On one hand, it is great you can attend a family get-together being responsible for nothing more than drinking. At the same time seeing the online BBQ conversations light up with everyone preparing their massive cooks might make you feel a little left out too.
This is where I found myself this year. I have never hosted Thanksgiving and honestly, have no desire to. I host my fair share of family parties throughout the year and Thanksgiving becomes a very nice one to attend. But this year it started bothering me to see all of you prepping these massive cooks creating a BBQ Thanksgiving.
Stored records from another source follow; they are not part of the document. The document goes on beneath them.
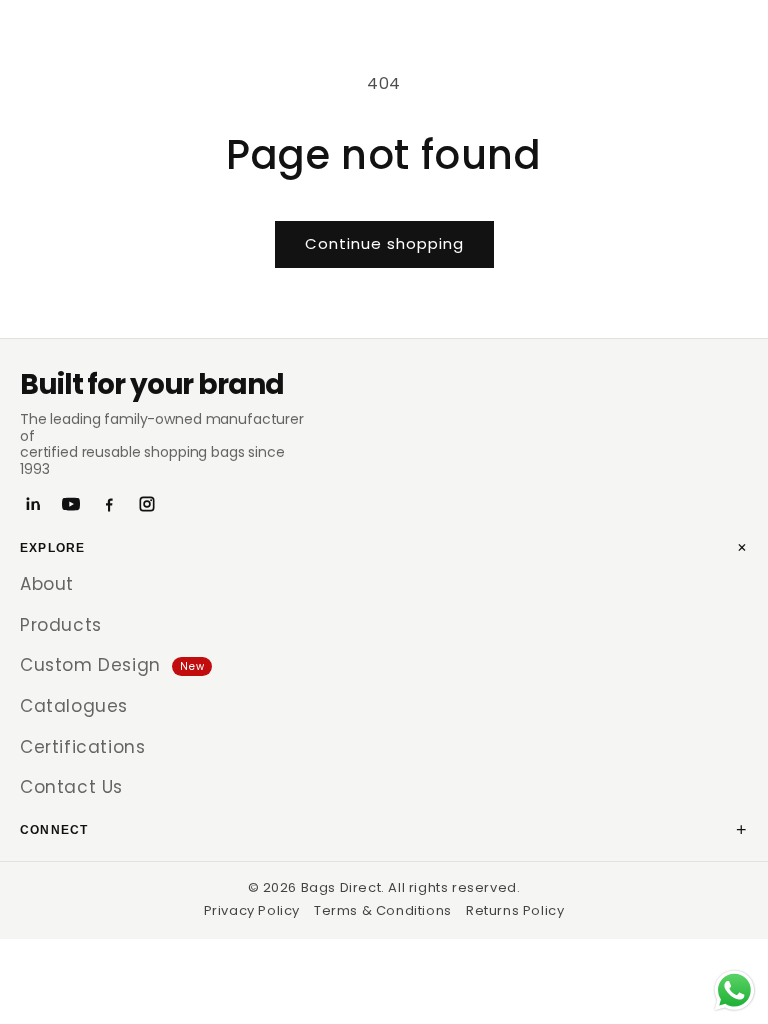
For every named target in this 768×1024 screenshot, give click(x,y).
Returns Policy (515, 910)
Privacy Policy (252, 910)
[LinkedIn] (33, 504)
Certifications (82, 747)
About (47, 584)
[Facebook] (109, 504)
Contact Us (71, 787)
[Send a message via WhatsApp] (734, 990)
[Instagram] (147, 504)
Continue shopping (384, 243)
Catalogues (74, 706)
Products (61, 625)
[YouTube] (71, 504)
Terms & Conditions (383, 910)
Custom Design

This was around the time when I got the email from my family explaining the smaller items I had to bring...beer, chairs, and the standard sweet potato casserole. Now I don't know how your family does sweet potatoes. But at my in-laws, it is essentially sweet potatoes cooked and blended with brown sugar, then covered with marshmallows and broiled. Nothing fancy, but it is a family favorite. A family favorite that I am about to mess with, that is.
So I figure, my wife can make this age-old family recipe sweet potatoes blindfolded. So while she does that, I might just cook the same thing, on my cooker, and see what happens. That was the initial plan anyway. I started looking to see if anyone does this and I came across some great variants done on the cooker with a cast iron skillet.
Then I found a variant I really liked. On one hand, it let me use the family recipe for the majority of it, but I got to change the topping. Yup, forget the marshmallows piled up and melted, here I was going to use a pecan-based crumble. I figured this way if everyone hated mine, it was no loss and they still had what they were used too. At the same time, mine would be based on what they were used to and still be completely different.
So Thanksgiving morning I fired up the kettle and cooked 5 large sweet potatoes. Actually, I smoked them. I got the temp to be running hot at about 400 degrees. I also added some pecan wood. Then I let the potatoes cook there, in their skin for about 2 hours.
Once they were cooked completely I brought them in and entered them back into the typical family recipe. I peeled them and added some cream, brown sugar, cinnamon, etc. and let the KitchenAid mixer do its thing. While the mixer was turning the smoked sweet potatoes into a soup, I started making the topping.
Crushed pecans, more brown sugar, and some butter to hold it together. It was simple but perfect. I poured the sweet potatoes into my Lodge cast iron skillet, topped with the Pecans and it was time to set up the kettle for round 2.
For this round I lowered the heat a bit, down to about 300-350. I again added a couple chunks of pecan wood before putting my skillet on the grill. Once the smoke started going, I let the skillet hit the grill and cook there for another hour until the pecan topping started to brown nicely. When that happened, it was game time.
Now to be fair, in my wife's variant of this, there is less time involved and less work. Ultimately, it is really the type of thing you don't mess with. I mean Everyone loves it as it is, and it is easy. So yeah, I essentially took something that everyone liked and decided to change it...because I know how much everyone loves change at a traditional family party. If that wasn't enough, I am going to make it require far more effort form me to prepare. Admittedly this was probably not the brightest idea I ever had.
Well, that is what I thought until I got to the party. As I unwrapped the foil on my skillet, the smell of my cooker spread through the kitchen. At the very least this oven turkey now had a smoked scent to it. The first round, my skillet didn't get much attention. It is a side after all and unknown. Then people took a little here and a little there. Then after having a little, everyone was going back for more.
Sometimes, it seems, tradition is worth breaking. That is if you are breaking it to add BBQ and do things a little better.